··· Records for this task
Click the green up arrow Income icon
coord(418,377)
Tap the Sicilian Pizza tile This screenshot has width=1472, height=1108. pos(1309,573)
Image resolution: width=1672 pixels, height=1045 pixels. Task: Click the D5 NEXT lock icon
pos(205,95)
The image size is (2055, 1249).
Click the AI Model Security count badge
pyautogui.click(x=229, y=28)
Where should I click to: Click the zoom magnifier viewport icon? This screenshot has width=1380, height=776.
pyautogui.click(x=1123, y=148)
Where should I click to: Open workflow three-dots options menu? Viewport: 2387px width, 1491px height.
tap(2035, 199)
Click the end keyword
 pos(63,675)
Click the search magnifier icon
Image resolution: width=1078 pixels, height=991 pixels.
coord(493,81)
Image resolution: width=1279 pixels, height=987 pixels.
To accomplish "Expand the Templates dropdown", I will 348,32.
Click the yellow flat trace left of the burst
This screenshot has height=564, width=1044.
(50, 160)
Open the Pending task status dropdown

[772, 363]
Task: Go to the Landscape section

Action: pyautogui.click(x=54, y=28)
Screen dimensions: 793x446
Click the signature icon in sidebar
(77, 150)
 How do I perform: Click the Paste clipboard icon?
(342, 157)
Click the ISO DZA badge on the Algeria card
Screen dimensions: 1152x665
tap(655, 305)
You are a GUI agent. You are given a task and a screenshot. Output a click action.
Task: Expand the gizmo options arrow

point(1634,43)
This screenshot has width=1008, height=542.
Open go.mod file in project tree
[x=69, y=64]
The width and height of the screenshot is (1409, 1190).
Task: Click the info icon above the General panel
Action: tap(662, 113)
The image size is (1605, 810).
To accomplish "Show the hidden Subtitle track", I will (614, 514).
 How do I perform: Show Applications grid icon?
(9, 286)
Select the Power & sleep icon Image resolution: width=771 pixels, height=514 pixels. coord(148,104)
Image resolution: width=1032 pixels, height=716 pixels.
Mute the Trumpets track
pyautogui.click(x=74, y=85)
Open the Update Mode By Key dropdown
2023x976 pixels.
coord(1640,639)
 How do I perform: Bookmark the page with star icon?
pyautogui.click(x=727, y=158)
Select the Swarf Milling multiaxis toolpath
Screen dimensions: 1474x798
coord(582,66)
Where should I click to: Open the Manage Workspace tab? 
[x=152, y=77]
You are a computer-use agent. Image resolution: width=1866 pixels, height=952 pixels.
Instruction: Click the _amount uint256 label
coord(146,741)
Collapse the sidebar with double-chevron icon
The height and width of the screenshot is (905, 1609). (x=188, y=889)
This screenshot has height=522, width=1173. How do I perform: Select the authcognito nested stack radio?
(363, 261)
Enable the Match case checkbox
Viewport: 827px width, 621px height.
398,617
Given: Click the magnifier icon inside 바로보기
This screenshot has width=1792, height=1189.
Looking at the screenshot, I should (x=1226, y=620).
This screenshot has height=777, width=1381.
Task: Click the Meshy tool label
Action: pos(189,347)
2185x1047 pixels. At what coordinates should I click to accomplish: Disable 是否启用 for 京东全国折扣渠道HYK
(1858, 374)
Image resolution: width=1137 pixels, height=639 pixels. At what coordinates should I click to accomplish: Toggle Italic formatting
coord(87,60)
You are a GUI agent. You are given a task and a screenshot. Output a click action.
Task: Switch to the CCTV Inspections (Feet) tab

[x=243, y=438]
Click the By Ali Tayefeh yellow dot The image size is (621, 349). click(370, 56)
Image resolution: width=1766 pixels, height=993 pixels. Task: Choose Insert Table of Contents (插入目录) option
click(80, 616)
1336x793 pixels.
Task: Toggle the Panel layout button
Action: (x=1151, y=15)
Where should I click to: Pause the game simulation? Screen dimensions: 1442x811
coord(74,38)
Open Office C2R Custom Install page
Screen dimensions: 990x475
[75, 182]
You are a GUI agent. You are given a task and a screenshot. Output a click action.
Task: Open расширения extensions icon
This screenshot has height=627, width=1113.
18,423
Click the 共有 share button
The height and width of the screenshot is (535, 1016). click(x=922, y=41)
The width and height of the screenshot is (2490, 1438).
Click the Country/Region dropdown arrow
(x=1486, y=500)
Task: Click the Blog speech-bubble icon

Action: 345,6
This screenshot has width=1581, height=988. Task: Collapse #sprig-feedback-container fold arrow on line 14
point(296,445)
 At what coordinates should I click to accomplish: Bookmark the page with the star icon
······
Problem to work on — All of the data must be returned exactly.

Answer space —
Click the green up arrow Income icon
coord(418,377)
Tap the Sicilian Pizza tile This screenshot has width=1472, height=1108. pos(1309,573)
Image resolution: width=1672 pixels, height=1045 pixels. Task: Click the D5 NEXT lock icon
pos(205,95)
The image size is (2055, 1249).
Click the AI Model Security count badge
pyautogui.click(x=229, y=28)
Where should I click to: Click the zoom magnifier viewport icon? This screenshot has width=1380, height=776.
pyautogui.click(x=1123, y=148)
Where should I click to: Open workflow three-dots options menu? Viewport: 2387px width, 1491px height.
tap(2035, 199)
Click the end keyword
 pos(63,675)
Click the search magnifier icon
Image resolution: width=1078 pixels, height=991 pixels.
coord(493,81)
Image resolution: width=1279 pixels, height=987 pixels.
To accomplish "Expand the Templates dropdown", I will 348,32.
Click the yellow flat trace left of the burst
This screenshot has height=564, width=1044.
(50, 160)
Open the Pending task status dropdown

[772, 363]
Task: Go to the Landscape section

Action: pyautogui.click(x=54, y=28)
Screen dimensions: 793x446
Click the signature icon in sidebar
(77, 150)
 How do I perform: Click the Paste clipboard icon?
(342, 157)
Click the ISO DZA badge on the Algeria card
Screen dimensions: 1152x665
tap(655, 305)
You are a GUI agent. You are given a task and a screenshot. Output a click action.
Task: Expand the gizmo options arrow

point(1634,43)
This screenshot has width=1008, height=542.
Open go.mod file in project tree
[x=69, y=64]
The width and height of the screenshot is (1409, 1190).
Task: Click the info icon above the General panel
Action: tap(662, 113)
The image size is (1605, 810).
To accomplish "Show the hidden Subtitle track", I will (614, 514).
 How do I perform: Show Applications grid icon?
(9, 286)
Select the Power & sleep icon Image resolution: width=771 pixels, height=514 pixels. coord(148,104)
Image resolution: width=1032 pixels, height=716 pixels.
Mute the Trumpets track
pyautogui.click(x=74, y=85)
Open the Update Mode By Key dropdown
2023x976 pixels.
coord(1640,639)
 How do I perform: Bookmark the page with star icon?
pyautogui.click(x=727, y=158)
Select the Swarf Milling multiaxis toolpath
Screen dimensions: 1474x798
coord(582,66)
Where should I click to: Open the Manage Workspace tab? 
[x=152, y=77]
You are a computer-use agent. Image resolution: width=1866 pixels, height=952 pixels.
Instruction: Click the _amount uint256 label
coord(146,741)
Collapse the sidebar with double-chevron icon
The height and width of the screenshot is (905, 1609). (x=188, y=889)
This screenshot has height=522, width=1173. How do I perform: Select the authcognito nested stack radio?
(363, 261)
Enable the Match case checkbox
Viewport: 827px width, 621px height.
398,617
Given: Click the magnifier icon inside 바로보기
This screenshot has width=1792, height=1189.
Looking at the screenshot, I should (x=1226, y=620).
This screenshot has height=777, width=1381.
Task: Click the Meshy tool label
Action: pos(189,347)
2185x1047 pixels. At what coordinates should I click to accomplish: Disable 是否启用 for 京东全国折扣渠道HYK
(1858, 374)
Image resolution: width=1137 pixels, height=639 pixels. At what coordinates should I click to accomplish: Toggle Italic formatting
coord(87,60)
You are a GUI agent. You are given a task and a screenshot. Output a click action.
Task: Switch to the CCTV Inspections (Feet) tab

[x=243, y=438]
Click the By Ali Tayefeh yellow dot The image size is (621, 349). click(370, 56)
Image resolution: width=1766 pixels, height=993 pixels. Task: Choose Insert Table of Contents (插入目录) option
click(80, 616)
1336x793 pixels.
Task: Toggle the Panel layout button
Action: (x=1151, y=15)
Where should I click to: Pause the game simulation? Screen dimensions: 1442x811
coord(74,38)
Open Office C2R Custom Install page
Screen dimensions: 990x475
[75, 182]
You are a GUI agent. You are given a task and a screenshot. Output a click action.
Task: Open расширения extensions icon
This screenshot has height=627, width=1113.
18,423
Click the 共有 share button
The height and width of the screenshot is (535, 1016). click(x=922, y=41)
The width and height of the screenshot is (2490, 1438).
Click the Country/Region dropdown arrow
(x=1486, y=500)
Task: Click the Blog speech-bubble icon

Action: 345,6
This screenshot has width=1581, height=988. Task: Collapse #sprig-feedback-container fold arrow on line 14
point(296,445)
 At what coordinates should I click to accomplish: Bookmark the page with the star icon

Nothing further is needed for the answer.